L’idée de générer en Europe cohabitation pacifique et prospérité sur une base de libre commerce et de liberté économique devrait être soutenue sans réserve. Si elle n’avait pas été d’emblée liée…
L’idée de générer en Europe cohabitation pacifique et prospérité sur une base de libre commerce et de liberté économique devrait être soutenue sans réserve. Si elle n’avait pas été d’emblée liée indissociablement au projet d’aligner politiquement tous les Etats européens par une centralisation outrancière. Cette idéologie de l’uniformisation, qui porte le joli nom d’harmonisation, est imposée par une administration centrale échappant largement au contrôle politique. La libre concurrence est subordonnée à l’harmonisation.
C’est pour cette raison que la Suisse s’est tenue d’abord soigneusement à l’écart de la CEE. Jusqu’à ce que le socialiste français Jacques Delors lance en 1985 l’idée d’un grand marché intérieur européen. Cette idée a incité le Conseil fédéral, après quelques hésitations, à faire volte-face en 1992: cette année-là, le Conseil fédéral a déposé la demande d’adhésion de la Suisse à l’UE.
Les années de désorientation
Des marchés ouverts, un commerce sans obstacle, de quoi séduire un pays comme la Suisse, sans matières premières et dont le revenu provient exclusivement du travail et de l’intelligence de ses habitants.
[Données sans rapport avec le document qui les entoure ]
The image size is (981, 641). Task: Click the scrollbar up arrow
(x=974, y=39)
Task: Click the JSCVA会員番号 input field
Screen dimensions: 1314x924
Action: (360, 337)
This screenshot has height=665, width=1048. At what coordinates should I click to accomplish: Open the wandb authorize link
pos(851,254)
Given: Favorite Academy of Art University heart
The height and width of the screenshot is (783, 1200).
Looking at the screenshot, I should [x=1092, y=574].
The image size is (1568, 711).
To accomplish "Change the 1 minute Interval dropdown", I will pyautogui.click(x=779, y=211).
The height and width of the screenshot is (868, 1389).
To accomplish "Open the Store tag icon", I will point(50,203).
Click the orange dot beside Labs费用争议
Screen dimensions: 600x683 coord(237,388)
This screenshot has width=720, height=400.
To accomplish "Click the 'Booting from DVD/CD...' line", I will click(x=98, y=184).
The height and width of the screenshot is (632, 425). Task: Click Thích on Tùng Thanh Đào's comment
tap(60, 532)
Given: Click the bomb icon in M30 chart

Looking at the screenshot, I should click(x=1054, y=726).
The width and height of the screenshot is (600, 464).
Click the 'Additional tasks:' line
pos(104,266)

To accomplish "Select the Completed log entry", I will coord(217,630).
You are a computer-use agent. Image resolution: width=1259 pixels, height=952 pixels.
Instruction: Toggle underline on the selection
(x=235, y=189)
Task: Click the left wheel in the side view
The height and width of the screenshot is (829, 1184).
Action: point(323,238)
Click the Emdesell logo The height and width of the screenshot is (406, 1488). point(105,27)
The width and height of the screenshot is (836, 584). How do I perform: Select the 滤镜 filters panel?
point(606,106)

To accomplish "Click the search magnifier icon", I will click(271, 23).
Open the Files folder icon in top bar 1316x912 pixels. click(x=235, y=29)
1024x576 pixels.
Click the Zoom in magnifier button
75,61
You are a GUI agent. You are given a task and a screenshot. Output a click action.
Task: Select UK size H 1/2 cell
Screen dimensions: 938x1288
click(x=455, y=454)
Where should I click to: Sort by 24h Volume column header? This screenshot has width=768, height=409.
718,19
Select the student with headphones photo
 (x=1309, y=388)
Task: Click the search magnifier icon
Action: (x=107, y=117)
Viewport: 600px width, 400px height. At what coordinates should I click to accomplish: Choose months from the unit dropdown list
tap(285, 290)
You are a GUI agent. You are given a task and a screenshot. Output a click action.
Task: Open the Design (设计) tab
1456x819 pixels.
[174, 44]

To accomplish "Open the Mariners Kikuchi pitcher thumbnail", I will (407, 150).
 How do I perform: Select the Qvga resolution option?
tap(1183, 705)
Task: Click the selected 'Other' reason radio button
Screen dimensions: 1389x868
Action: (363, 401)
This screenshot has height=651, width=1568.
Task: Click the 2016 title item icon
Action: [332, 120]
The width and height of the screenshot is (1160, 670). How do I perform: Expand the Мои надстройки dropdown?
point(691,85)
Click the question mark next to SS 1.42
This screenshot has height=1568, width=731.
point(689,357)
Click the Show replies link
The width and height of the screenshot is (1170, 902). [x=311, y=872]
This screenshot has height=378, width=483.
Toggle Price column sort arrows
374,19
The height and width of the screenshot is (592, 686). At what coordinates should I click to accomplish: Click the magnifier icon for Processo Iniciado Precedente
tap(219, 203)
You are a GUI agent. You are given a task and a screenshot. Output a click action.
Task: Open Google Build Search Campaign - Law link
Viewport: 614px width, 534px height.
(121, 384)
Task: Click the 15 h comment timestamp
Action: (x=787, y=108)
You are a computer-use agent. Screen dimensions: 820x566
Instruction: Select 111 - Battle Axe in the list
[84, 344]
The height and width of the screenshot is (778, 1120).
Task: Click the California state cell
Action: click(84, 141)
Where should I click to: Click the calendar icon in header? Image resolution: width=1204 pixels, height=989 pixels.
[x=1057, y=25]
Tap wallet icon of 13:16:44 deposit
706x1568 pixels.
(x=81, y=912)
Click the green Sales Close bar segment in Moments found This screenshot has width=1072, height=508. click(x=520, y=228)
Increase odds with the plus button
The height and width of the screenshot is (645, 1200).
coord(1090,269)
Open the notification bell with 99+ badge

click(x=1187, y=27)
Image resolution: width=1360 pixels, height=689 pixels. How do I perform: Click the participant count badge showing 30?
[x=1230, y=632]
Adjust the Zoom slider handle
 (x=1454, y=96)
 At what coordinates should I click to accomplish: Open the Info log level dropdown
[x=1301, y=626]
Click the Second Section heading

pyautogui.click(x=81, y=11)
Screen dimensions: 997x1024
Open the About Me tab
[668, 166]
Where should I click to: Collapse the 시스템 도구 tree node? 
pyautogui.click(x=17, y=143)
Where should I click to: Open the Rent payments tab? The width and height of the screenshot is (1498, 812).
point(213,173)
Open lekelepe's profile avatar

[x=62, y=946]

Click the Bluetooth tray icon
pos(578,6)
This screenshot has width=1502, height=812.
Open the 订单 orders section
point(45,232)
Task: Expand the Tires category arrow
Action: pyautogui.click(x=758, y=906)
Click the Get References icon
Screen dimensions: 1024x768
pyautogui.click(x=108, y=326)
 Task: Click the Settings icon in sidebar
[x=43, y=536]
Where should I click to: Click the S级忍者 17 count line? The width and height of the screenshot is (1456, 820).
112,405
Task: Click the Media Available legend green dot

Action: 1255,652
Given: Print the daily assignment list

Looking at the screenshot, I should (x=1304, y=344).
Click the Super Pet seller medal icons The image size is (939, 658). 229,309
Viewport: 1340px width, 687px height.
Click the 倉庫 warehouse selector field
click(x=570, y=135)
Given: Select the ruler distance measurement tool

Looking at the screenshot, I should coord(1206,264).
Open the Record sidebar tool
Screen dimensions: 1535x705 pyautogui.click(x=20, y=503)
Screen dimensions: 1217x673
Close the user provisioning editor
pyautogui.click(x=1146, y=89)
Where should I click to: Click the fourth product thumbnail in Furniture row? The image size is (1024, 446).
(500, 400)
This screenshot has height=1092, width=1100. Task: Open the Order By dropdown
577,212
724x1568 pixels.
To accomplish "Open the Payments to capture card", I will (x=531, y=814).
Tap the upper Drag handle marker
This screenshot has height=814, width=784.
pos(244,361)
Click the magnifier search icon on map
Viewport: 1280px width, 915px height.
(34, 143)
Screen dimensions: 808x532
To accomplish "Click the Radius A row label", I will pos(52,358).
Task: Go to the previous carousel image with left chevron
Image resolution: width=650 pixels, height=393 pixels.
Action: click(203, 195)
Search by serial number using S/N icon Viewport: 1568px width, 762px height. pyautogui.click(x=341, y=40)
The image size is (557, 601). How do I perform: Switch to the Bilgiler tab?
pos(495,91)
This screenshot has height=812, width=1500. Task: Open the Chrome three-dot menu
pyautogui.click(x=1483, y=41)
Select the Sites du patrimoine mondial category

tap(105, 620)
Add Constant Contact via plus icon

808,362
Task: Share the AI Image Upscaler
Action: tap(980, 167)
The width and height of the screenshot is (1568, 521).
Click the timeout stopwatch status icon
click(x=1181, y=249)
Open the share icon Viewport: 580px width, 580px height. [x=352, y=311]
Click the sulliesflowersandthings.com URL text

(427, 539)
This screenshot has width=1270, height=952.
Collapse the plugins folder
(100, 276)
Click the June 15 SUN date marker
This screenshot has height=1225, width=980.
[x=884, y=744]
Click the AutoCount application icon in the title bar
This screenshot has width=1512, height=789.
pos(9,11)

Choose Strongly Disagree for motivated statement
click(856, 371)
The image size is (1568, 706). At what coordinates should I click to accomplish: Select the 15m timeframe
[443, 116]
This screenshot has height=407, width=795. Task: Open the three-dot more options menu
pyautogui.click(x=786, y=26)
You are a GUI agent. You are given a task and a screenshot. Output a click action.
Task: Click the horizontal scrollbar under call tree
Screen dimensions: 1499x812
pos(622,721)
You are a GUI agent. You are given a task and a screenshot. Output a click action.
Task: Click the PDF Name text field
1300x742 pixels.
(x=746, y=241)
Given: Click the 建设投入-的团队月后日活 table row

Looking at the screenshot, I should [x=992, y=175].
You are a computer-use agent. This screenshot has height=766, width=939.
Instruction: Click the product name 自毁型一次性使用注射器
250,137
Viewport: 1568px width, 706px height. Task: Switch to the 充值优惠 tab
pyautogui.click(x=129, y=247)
Le problème, c’est que les conseillers fédéraux et les fonctionnaires n’ont pas compris que Delors ne visait pas un marché libre, mais un marché uniformisé, réglementé jusque dans ses moindres détails conformément à l’idéologie socialiste, avec des excès comme les prescriptions sur l’angle de courbure des cornichons, la longueur des préservatifs, la forme des selles des tracteurs. Bruxelles a créé un eldorado pour les bureaucrates et les lobbyistes. Dans cette organisation, la concurrence encourageant la créativité est étouffée par la bureaucratie et un égalitarisme exacerbé. La concurrence, donc aussi la concurrence politique de différents systèmes démocratiques, a été systématiquement diffamée par le qualificatif de « nationaliste » pour la simple et bonne raison que la bureaucratie centrale bruxelloise voit dans la démocratie et la concurrence une menace pour son propre pouvoir.
Le rejet de l’EEE par le souverain ayant empêché le Conseil fédéral de soumettre directement la Suisse au régime de Delors, la Suisse s’est retrouvée dans une phase de désorientation complète. Au lieu de se souvenir des forces intrinsèques de la Suisse, le Conseil fédéral a fondé un Bureau de l’intégration dont la tâche consiste à aligner la Suisse sur tout ce que souhaite ou pourrait souhaiter l’UE. Et pour bien montrer au peuple suisse qu’il a tort d’être aussi récalcitrant à l’idée européenne, la Berne fédérale ne cesse de se plaindre d’être obligée d’appliquer des normes européennes sans avoir un mot à dire quant à leur définition.
Or, en réalité, c’est la Confédération et son Bureau de l’intégration qui imposent tout et n’importe quelle norme européenne à la Suisse, même dans des domaines où le peuple ne l’aurait jamais accepté si on lui avait demandé son avis.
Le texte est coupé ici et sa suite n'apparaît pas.